Exercise task:
Count how many lines in the records below contain the word "avatar". Give only the number.

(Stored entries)
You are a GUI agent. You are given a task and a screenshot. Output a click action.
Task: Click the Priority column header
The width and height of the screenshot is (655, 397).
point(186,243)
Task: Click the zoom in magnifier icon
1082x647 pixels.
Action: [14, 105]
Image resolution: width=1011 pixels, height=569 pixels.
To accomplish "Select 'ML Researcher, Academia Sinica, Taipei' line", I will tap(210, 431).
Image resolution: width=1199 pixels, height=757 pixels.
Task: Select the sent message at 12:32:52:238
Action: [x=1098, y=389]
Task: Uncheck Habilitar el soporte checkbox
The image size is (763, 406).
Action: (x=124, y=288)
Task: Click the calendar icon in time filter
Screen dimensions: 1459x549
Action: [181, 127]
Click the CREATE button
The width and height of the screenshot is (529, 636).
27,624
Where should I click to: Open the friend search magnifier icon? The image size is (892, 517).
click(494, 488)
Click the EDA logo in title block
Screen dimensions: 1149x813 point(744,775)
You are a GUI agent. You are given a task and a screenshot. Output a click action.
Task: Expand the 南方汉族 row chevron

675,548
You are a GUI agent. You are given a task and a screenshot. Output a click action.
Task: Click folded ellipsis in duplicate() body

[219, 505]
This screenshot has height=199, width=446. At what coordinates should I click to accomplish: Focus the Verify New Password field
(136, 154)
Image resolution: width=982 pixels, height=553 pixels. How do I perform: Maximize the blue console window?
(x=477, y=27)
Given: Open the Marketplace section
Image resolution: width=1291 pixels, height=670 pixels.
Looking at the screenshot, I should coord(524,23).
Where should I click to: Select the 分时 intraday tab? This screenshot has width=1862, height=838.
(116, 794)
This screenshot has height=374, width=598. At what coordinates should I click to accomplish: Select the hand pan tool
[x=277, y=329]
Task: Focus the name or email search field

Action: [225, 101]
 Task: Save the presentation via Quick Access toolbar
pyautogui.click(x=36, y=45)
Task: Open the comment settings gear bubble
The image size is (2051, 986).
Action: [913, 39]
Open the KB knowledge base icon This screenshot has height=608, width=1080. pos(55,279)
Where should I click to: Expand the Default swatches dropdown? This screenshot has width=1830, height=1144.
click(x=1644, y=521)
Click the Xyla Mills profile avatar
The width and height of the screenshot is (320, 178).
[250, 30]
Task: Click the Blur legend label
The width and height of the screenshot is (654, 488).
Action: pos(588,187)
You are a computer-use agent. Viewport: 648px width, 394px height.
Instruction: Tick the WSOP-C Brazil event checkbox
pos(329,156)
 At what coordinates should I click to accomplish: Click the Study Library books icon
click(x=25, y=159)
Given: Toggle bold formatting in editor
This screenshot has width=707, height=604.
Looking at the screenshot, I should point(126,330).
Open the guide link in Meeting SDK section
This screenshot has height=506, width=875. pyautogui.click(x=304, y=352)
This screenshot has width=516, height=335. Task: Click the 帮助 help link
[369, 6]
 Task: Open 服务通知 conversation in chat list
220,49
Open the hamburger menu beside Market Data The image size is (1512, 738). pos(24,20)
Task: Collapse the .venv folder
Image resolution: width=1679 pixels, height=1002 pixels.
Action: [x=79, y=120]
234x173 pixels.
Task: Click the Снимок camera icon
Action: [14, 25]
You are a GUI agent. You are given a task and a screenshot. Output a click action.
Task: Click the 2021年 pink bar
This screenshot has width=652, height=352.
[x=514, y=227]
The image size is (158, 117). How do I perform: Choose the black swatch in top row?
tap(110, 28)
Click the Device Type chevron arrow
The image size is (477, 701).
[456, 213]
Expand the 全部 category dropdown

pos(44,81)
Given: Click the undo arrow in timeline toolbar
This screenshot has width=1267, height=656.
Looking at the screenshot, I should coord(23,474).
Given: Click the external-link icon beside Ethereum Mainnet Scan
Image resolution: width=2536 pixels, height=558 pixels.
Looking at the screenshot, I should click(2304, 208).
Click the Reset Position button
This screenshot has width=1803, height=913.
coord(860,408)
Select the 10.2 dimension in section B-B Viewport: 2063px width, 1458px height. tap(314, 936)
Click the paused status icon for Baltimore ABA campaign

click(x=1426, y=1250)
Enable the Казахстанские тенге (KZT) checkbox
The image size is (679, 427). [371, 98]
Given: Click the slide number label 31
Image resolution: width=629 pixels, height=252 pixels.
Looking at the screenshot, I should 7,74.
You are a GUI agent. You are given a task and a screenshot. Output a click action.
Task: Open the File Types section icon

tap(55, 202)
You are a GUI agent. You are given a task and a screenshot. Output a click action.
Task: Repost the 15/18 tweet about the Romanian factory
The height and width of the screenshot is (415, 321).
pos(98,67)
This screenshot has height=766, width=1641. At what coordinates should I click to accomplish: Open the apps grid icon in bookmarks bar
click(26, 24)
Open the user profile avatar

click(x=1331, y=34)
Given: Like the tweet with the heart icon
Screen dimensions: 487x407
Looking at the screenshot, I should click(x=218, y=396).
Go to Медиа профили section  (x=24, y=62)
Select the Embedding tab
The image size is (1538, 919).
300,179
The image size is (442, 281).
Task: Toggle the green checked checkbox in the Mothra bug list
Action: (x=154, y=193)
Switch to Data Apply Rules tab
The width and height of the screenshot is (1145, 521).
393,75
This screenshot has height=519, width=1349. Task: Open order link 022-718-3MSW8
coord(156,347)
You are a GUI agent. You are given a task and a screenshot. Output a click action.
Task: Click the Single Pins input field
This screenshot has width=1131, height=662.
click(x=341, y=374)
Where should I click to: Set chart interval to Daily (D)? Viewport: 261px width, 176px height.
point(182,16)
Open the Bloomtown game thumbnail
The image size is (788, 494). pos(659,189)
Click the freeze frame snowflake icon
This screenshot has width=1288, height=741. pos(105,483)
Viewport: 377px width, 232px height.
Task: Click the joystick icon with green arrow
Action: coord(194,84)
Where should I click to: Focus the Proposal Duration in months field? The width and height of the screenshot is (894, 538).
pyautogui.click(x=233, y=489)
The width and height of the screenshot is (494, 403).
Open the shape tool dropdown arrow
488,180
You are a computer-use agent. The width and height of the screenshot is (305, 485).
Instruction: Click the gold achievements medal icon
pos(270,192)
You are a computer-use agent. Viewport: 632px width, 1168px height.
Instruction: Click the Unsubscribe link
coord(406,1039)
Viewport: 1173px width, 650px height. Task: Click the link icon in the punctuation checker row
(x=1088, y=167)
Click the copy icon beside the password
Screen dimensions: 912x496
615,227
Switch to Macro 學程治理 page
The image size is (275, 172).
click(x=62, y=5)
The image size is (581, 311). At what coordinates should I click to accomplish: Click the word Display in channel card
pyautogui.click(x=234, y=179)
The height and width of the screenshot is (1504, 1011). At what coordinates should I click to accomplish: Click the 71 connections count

Response to this exercise:
2